FutureATP From United States of America, joined Feb 2000, 220 posts, RR: 0 Reply 3, posted (8 years 8 months 3 weeks 2 days 17 hours ago) and read 1222 times:
As one who is a common investor in commodities, I think I can shed some light and create some confusion!
China and India (Mainly China) have rapidly expanding economies, and have seen a explosive growth for crude oil demand. As a whole, the world is producing oil about as fast is it can(or wants to). We are right now consuming very close to that rate.
The oil market is real nervous right now, any news of any supply shortage, the buyers are all bidding up the price ensuring that they will have oil. There is some speculation about the weakening US dollar being a culprit. But I dispute that since oil is traded in only the US dollar in the world market.
I am not an OPEC fan. But current high prices run a lot deeper than OPEC. In the 90s, oil got down to $10 a barrel. Because of that, suppliers have been reluctant to do things that would increase production. Shell, BP, and Exxon(the big three in the oil industry) are actively looking for and finding more oil, but are not bringing it to the market as they fear another price fallout.
Refining capacity in the US has been blamed for high gasoline prices before. And there is a lack of it thanks to "interesting" clean air laws. However gasoline inventories are at a 6 year high right now in the United States and we just beat the record for average price per gallon in the US.
The oil industry discovered last year that the oil market can sustain $40 a barrel. The industry I think is doing damn little to bring down prices. But the industry also knows that $55-$60+ oil can(will) cause a global economic recession. Then watch what happens to oil prices!
The great positive about this. It finally forces the American public to look for other energy sources and be more efficient. The US consumes more than 40% of the crude produced in the world. That number needs to come down. The only way you are going to get Americans to park our SUVs and look for more efficient ways of transportation is to make SUVs to expensive to drive. SUV sales have fallen greatly in the last 2 months in the US.
That kind of market shift causes automakers to adjust. General Motors and Toyota are working together on fuel cell technology for example. Capitalism pure and simple.
Back to aviation. I don't see airliners running off of anything else than Jet fuel in the next 40 years. In fact there has been a shift to put diesel engines that run off of JET-A in general aviation aircraft.
I think the oil market is doing some weird stuff. I am currently not invested in the oil market right now. I also have some "conspiracy theories" that I will keep to myself. But I believe we are one global recession or political investigation away from very cheap oil.

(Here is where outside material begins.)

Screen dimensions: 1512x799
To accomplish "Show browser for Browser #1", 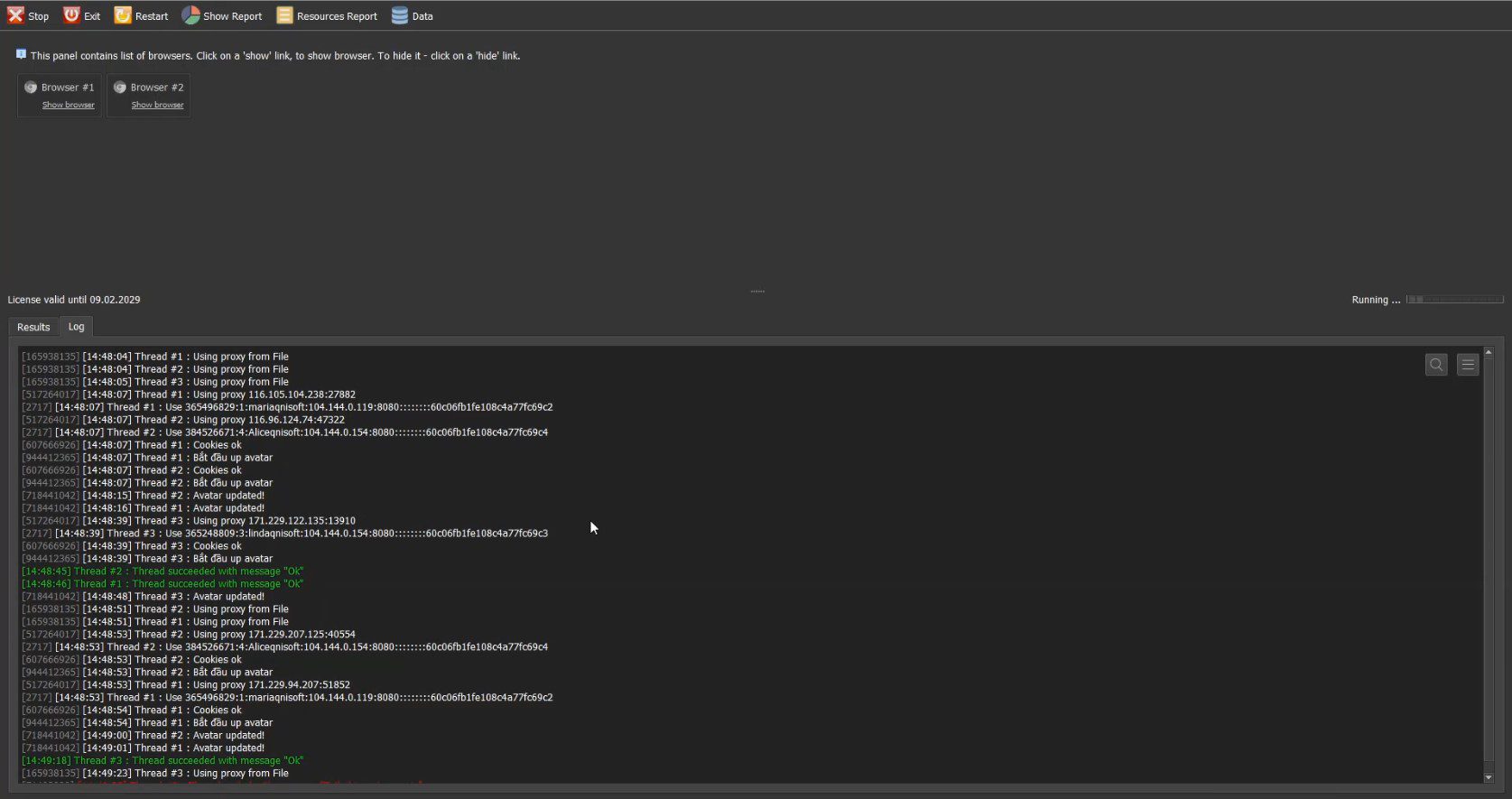I will point(69,105).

FutureATP From United States of America, joined Feb 2000, 220 posts, RR: 0 Reply 6, posted (8 years 8 months 3 weeks 2 days 14 hours ago) and read 1181 times:
Correct. I believe that adjusted for inflation, the record price per gallon in the States is just over $2.80. Now I am not sure if that is for Unleaded fuel or the cheaper leaded as it was still availible in the United States until around 1989 I think.
But this leads me to one other thing. I am going to do some research because people in European contries pay a lot more than we do in the states for motor fuel. I am curious what foriegn air carriers pay for Jet fuel.

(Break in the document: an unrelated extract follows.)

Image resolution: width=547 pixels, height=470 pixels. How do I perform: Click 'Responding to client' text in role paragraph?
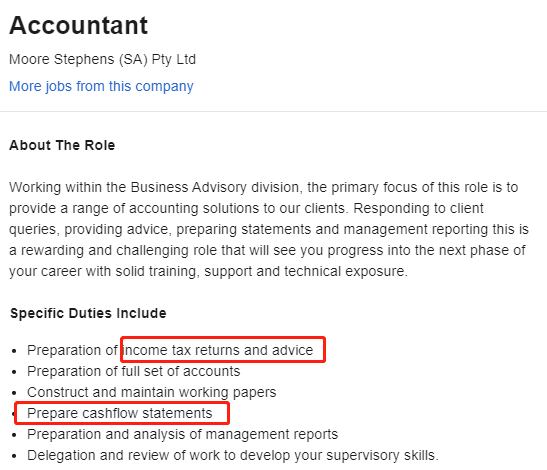[418, 208]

It creates a false supply shortage therefore pushing up the commodity price.
Refining capacity and gasoline consumption do not have a direct effect on the kerosene based jet fuel because they are slightly different products and are marketed separately. Jet fuel is a lighter hydrocarbon than gasoline.
Jet fuel derivatives (options and speculative contracts) and futures are not traded in the U.S., so fuel hedges are usually based on crude oil or heating oil which closely track the price of jet fuel. As most people in the U.S. have noticed, gasoline tracks oil, but loosely, due to seasonal and other factors.
Fuel prices are generally cyclical, in that they go up and down, not increasing at a long term rate much higher than inflation. Eventually they will revert to the mean and prices will drop. Continental gambled on that happening this year and they were burned. Bankrupt UAL paid a heavy price to hedge any fuel because of their non-existent credit but have been rewarded so far.
Fuel hedging is almost like a side bet, since the hedge is actually in crude rather than refined product.
Boeing7E7 From , joined Dec 1969, posts, RR: Reply 9, posted (8 years 8 months 3 weeks 1 day 22 hours ago) and read 1060 times:
Quoting AADC10 (Reply 8): Refining capacity and gasoline consumption do not have a direct effect on the kerosene based jet fuel because they are slightly different products and are marketed separately. Jet fuel is a lighter hydrocarbon than gasoline.